You get the idea. And some heatsinks from heatsinkusa.com. The 2.079" profile should be good.

Samsungs, they make a lot of different choices, but three of these per 3ft bar might work: http://www.digikey.com/product-detail/en/samsung-semiconductor-inc/SI-B8T114280WW/1510-1334-ND/5958893

Either way, figuring out how much light you are shooting for how many watts you need is a good start.

Samsung just released a new version of these strips I think.

http://www.samsung.com/global/business/led/products/led-engine/ambient-light-engine

http://www.samsung.com/global/business/business-images/led/file/product/products/201608/Data_Sheet_H_Series_GEN3_EU_Rev.1.2.pdf
 

JorgeGonzales

Well-Known Member
Yeah, these look great when you see 180+ lm/W, but that may be because they running at 5W instead of 11W with the same leds. It looks like they are built same LM561B+ leds they use in their latest strips, just at less current per LED.
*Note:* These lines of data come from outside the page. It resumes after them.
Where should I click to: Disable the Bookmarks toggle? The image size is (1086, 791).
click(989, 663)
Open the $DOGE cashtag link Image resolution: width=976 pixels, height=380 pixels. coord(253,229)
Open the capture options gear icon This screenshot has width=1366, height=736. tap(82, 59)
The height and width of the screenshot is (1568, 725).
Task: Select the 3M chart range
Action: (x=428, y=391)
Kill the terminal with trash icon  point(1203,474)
When I suggested running at 350ma instead of 450ma that was the idea, to get a little more efficiency out of them.
 

bri77

Well-Known Member
Ah, I see, thanks Jorge.

OK so I've been following links and reading threads and i think I know enough to attempt a build.

Here's my thought process

I want about 60 watts of super effective light in a 3 x 1 space.

I go to cutter and find 12" strips with 15 xp-g3. The data sheet of the xpg3 says they pull ~2watts at 700 amps to give me 30 watts. 2 of these with a 6" gap in the middle will be perfect. Max amps is 2, so I'm assuming nice super hands are possible at .7.
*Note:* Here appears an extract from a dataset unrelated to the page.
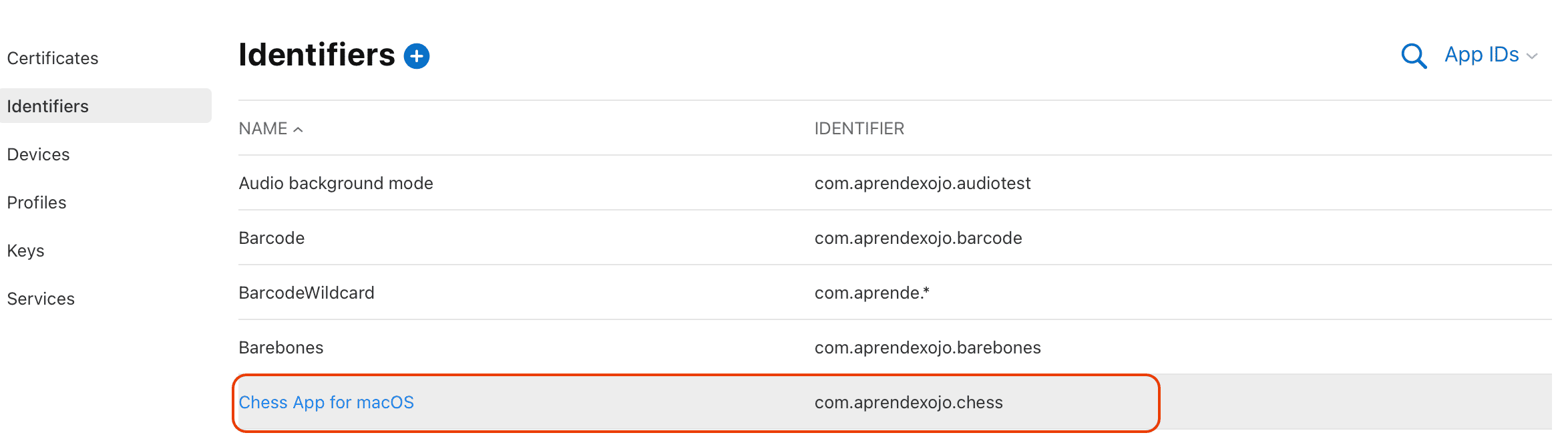Click the IDENTIFIER column header
This screenshot has width=1568, height=441.
pyautogui.click(x=859, y=128)
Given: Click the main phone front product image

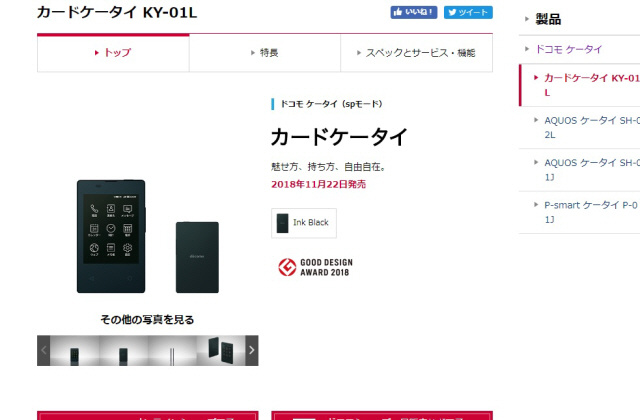Looking at the screenshot, I should click(x=111, y=236).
Now I need a driver. Back to the data sheet to see I need 2.83 volts at .7 amp, so I need 15 * 2.83 * 2 = ~85v. to power 2 strips in series

My criteria for a driver is 7.amps , 60 wats and 85 volts.

I find this dimmable meanwell driver on mouser
http://www.mouser.ie/ProductDetail/Mean-Well/HVGC-65-700B/?qs=sGAEpiMZZMt5PRBMPTWcaVMM//lzUOtqsk4PQyAdYWVql/972xJp4w==
HVGC-65-700B
Output Current-Channel 1: 700 mA
Output Voltage-Channel 1: 9 V to 93 V
Output Power: 65.1 W

For a heatsink/frame I go to heatsinkusa and get 32 " x 3" piece. The strips are stuck to the heatsink using thermal paste and some of that special brown tape growmau5 demos in his tutorial. From here on its electrical lego. I hook up the two strips in series and the driver using wago connectors. Attach a plug and I'm done.



Is that a sensible way to approach a build?
 

iHearAll

Well-Known Member
each led is 2.83 volts .7amps or 700mA? . you could put 36 LEDs in series and ballast with an AC capacitor in series with HOT and rectify the output. 100uf to 200uF will do as long as it can handle 120vac minimum.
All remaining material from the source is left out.